- [Problem details]: Return the records below character for character.

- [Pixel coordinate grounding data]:
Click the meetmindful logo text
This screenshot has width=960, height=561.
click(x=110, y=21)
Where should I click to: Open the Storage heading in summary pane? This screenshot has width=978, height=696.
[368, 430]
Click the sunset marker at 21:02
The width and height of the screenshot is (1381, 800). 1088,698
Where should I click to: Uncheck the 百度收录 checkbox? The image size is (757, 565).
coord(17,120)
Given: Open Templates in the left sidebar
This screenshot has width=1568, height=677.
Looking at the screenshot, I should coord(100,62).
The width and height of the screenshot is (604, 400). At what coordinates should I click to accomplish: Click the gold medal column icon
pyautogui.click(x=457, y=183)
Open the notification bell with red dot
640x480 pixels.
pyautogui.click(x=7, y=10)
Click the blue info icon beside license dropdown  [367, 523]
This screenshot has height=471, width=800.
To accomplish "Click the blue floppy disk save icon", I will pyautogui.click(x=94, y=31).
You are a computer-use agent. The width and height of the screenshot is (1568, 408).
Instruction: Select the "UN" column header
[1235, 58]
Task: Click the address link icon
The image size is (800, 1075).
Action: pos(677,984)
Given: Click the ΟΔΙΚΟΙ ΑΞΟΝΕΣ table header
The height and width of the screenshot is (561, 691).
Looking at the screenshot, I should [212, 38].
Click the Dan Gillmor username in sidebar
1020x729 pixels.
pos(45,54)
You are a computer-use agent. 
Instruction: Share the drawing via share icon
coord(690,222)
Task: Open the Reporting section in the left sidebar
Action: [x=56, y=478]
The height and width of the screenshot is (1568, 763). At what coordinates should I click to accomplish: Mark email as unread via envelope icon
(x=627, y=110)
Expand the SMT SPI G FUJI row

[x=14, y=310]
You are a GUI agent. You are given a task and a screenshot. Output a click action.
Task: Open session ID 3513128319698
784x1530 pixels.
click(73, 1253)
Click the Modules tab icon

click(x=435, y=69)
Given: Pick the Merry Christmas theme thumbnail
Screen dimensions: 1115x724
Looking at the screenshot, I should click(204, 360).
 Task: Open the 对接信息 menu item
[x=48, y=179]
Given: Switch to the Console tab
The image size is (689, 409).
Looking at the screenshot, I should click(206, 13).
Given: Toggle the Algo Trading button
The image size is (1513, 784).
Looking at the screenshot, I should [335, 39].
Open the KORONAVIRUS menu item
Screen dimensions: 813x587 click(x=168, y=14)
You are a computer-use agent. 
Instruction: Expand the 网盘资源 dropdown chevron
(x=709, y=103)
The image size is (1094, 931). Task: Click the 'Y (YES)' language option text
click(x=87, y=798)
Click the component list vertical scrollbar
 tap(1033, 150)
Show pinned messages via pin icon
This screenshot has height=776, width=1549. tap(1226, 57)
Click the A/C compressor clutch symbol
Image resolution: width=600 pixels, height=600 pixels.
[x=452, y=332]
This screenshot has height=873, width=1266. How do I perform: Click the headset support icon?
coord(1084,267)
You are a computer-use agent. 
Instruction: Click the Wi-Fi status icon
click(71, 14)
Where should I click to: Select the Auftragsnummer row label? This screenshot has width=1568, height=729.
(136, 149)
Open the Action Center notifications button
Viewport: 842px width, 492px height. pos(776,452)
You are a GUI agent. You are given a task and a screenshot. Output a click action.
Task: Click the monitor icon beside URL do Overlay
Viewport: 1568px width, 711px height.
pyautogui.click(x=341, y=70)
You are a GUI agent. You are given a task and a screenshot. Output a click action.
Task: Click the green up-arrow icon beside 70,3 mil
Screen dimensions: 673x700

- [Written reply]:
Click the meetmindful logo text
This screenshot has width=960, height=561.
click(x=110, y=21)
Where should I click to: Open the Storage heading in summary pane? This screenshot has width=978, height=696.
[368, 430]
Click the sunset marker at 21:02
The width and height of the screenshot is (1381, 800). 1088,698
Where should I click to: Uncheck the 百度收录 checkbox? The image size is (757, 565).
coord(17,120)
Given: Open Templates in the left sidebar
This screenshot has width=1568, height=677.
Looking at the screenshot, I should coord(100,62).
The width and height of the screenshot is (604, 400). At what coordinates should I click to accomplish: Click the gold medal column icon
pyautogui.click(x=457, y=183)
Open the notification bell with red dot
640x480 pixels.
pyautogui.click(x=7, y=10)
Click the blue info icon beside license dropdown  [367, 523]
This screenshot has height=471, width=800.
To accomplish "Click the blue floppy disk save icon", I will pyautogui.click(x=94, y=31).
You are a computer-use agent. The width and height of the screenshot is (1568, 408).
Instruction: Select the "UN" column header
[1235, 58]
Task: Click the address link icon
The image size is (800, 1075).
Action: pos(677,984)
Given: Click the ΟΔΙΚΟΙ ΑΞΟΝΕΣ table header
The height and width of the screenshot is (561, 691).
Looking at the screenshot, I should [212, 38].
Click the Dan Gillmor username in sidebar
1020x729 pixels.
pos(45,54)
You are a computer-use agent. 
Instruction: Share the drawing via share icon
coord(690,222)
Task: Open the Reporting section in the left sidebar
Action: [x=56, y=478]
The height and width of the screenshot is (1568, 763). At what coordinates should I click to accomplish: Mark email as unread via envelope icon
(x=627, y=110)
Expand the SMT SPI G FUJI row

[x=14, y=310]
You are a GUI agent. You are given a task and a screenshot. Output a click action.
Task: Open session ID 3513128319698
784x1530 pixels.
click(73, 1253)
Click the Modules tab icon

click(x=435, y=69)
Given: Pick the Merry Christmas theme thumbnail
Screen dimensions: 1115x724
Looking at the screenshot, I should click(204, 360).
 Task: Open the 对接信息 menu item
[x=48, y=179]
Given: Switch to the Console tab
The image size is (689, 409).
Looking at the screenshot, I should click(206, 13).
Given: Toggle the Algo Trading button
The image size is (1513, 784).
Looking at the screenshot, I should [335, 39].
Open the KORONAVIRUS menu item
Screen dimensions: 813x587 click(x=168, y=14)
You are a computer-use agent. 
Instruction: Expand the 网盘资源 dropdown chevron
(x=709, y=103)
The image size is (1094, 931). Task: Click the 'Y (YES)' language option text
click(x=87, y=798)
Click the component list vertical scrollbar
 tap(1033, 150)
Show pinned messages via pin icon
This screenshot has height=776, width=1549. tap(1226, 57)
Click the A/C compressor clutch symbol
Image resolution: width=600 pixels, height=600 pixels.
[x=452, y=332]
This screenshot has height=873, width=1266. How do I perform: Click the headset support icon?
coord(1084,267)
You are a computer-use agent. 
Instruction: Click the Wi-Fi status icon
click(71, 14)
Where should I click to: Select the Auftragsnummer row label? This screenshot has width=1568, height=729.
(136, 149)
Open the Action Center notifications button
Viewport: 842px width, 492px height. pos(776,452)
You are a GUI agent. You are given a task and a screenshot. Output a click action.
Task: Click the monitor icon beside URL do Overlay
Viewport: 1568px width, 711px height.
pyautogui.click(x=341, y=70)
You are a GUI agent. You are given a task and a screenshot. Output a click action.
Task: Click the green up-arrow icon beside 70,3 mil
Screen dimensions: 673x700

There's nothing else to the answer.